- SHORT EXERCISE -
Render all the items below as a Markdown table with the columns No. and Line, numbering each row and omitting blank lines.

- RECORDS FOR THE TASK -
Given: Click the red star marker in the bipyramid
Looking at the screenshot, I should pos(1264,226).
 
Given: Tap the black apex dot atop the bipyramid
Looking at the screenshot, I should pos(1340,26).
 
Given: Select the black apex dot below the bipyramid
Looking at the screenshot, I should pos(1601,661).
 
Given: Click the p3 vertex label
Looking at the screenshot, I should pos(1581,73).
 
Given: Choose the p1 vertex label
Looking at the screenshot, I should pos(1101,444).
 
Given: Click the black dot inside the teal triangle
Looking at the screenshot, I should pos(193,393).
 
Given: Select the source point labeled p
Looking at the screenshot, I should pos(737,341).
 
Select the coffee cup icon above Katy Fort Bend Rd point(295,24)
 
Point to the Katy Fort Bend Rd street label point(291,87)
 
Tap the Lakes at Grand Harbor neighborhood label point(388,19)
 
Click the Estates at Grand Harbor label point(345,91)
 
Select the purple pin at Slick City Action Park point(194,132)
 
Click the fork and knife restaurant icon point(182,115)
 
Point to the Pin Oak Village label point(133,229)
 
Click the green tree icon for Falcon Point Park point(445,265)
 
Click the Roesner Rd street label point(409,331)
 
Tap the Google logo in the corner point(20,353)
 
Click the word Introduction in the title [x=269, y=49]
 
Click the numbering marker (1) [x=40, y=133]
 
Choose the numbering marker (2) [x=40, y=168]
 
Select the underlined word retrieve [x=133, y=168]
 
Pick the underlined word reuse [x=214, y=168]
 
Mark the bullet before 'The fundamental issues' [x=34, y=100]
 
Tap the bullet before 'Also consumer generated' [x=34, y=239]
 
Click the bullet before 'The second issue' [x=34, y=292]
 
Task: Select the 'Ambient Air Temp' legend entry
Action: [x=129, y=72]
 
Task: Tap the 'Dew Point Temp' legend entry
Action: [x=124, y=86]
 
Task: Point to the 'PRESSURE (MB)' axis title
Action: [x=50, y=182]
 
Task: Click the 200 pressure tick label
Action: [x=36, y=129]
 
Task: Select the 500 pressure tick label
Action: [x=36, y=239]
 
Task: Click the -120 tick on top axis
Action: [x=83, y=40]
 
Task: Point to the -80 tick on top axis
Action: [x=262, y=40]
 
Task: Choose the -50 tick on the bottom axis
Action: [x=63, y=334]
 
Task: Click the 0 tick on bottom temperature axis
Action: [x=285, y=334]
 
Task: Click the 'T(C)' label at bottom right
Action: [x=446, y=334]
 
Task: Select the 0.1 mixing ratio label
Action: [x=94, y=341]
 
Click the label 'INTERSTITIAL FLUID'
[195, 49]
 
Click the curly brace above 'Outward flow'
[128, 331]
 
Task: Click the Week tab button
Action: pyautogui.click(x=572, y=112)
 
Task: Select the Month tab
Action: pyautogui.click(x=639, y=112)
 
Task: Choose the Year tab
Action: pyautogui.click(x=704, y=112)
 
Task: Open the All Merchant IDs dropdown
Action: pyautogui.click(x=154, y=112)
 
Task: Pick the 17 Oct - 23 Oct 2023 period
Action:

- ANSWER TO THIS EXERCISE -
| No. | Line |
|---|---|
| 1 | Given: Click the red star marker in the bipyramid |
| 2 | Looking at the screenshot, I should pos(1264,226). |
| 3 | Given: Tap the black apex dot atop the bipyramid |
| 4 | Looking at the screenshot, I should pos(1340,26). |
| 5 | Given: Select the black apex dot below the bipyramid |
| 6 | Looking at the screenshot, I should pos(1601,661). |
| 7 | Given: Click the p3 vertex label |
| 8 | Looking at the screenshot, I should pos(1581,73). |
| 9 | Given: Choose the p1 vertex label |
| 10 | Looking at the screenshot, I should pos(1101,444). |
| 11 | Given: Click the black dot inside the teal triangle |
| 12 | Looking at the screenshot, I should pos(193,393). |
| 13 | Given: Select the source point labeled p |
| 14 | Looking at the screenshot, I should pos(737,341). |
| 15 | Select the coffee cup icon above Katy Fort Bend Rd point(295,24) |
| 16 | Point to the Katy Fort Bend Rd street label point(291,87) |
| 17 | Tap the Lakes at Grand Harbor neighborhood label point(388,19) |
| 18 | Click the Estates at Grand Harbor label point(345,91) |
| 19 | Select the purple pin at Slick City Action Park point(194,132) |
| 20 | Click the fork and knife restaurant icon point(182,115) |
| 21 | Point to the Pin Oak Village label point(133,229) |
| 22 | Click the green tree icon for Falcon Point Park point(445,265) |
| 23 | Click the Roesner Rd street label point(409,331) |
| 24 | Tap the Google logo in the corner point(20,353) |
| 25 | Click the word Introduction in the title [x=269, y=49] |
| 26 | Click the numbering marker (1) [x=40, y=133] |
| 27 | Choose the numbering marker (2) [x=40, y=168] |
| 28 | Select the underlined word retrieve [x=133, y=168] |
| 29 | Pick the underlined word reuse [x=214, y=168] |
| 30 | Mark the bullet before 'The fundamental issues' [x=34, y=100] |
| 31 | Tap the bullet before 'Also consumer generated' [x=34, y=239] |
| 32 | Click the bullet before 'The second issue' [x=34, y=292] |
| 33 | Task: Select the 'Ambient Air Temp' legend entry |
| 34 | Action: [x=129, y=72] |
| 35 | Task: Tap the 'Dew Point Temp' legend entry |
| 36 | Action: [x=124, y=86] |
| 37 | Task: Point to the 'PRESSURE (MB)' axis title |
| 38 | Action: [x=50, y=182] |
| 39 | Task: Click the 200 pressure tick label |
| 40 | Action: [x=36, y=129] |
| 41 | Task: Select the 500 pressure tick label |
| 42 | Action: [x=36, y=239] |
| 43 | Task: Click the -120 tick on top axis |
| 44 | Action: [x=83, y=40] |
| 45 | Task: Point to the -80 tick on top axis |
| 46 | Action: [x=262, y=40] |
| 47 | Task: Choose the -50 tick on the bottom axis |
| 48 | Action: [x=63, y=334] |
| 49 | Task: Click the 0 tick on bottom temperature axis |
| 50 | Action: [x=285, y=334] |
| 51 | Task: Click the 'T(C)' label at bottom right |
| 52 | Action: [x=446, y=334] |
| 53 | Task: Select the 0.1 mixing ratio label |
| 54 | Action: [x=94, y=341] |
| 55 | Click the label 'INTERSTITIAL FLUID' |
| 56 | [195, 49] |
| 57 | Click the curly brace above 'Outward flow' |
| 58 | [128, 331] |
| 59 | Task: Click the Week tab button |
| 60 | Action: pyautogui.click(x=572, y=112) |
| 61 | Task: Select the Month tab |
| 62 | Action: pyautogui.click(x=639, y=112) |
| 63 | Task: Choose the Year tab |
| 64 | Action: pyautogui.click(x=704, y=112) |
| 65 | Task: Open the All Merchant IDs dropdown |
| 66 | Action: pyautogui.click(x=154, y=112) |
| 67 | Task: Pick the 17 Oct - 23 Oct 2023 period |
| 68 | Action: |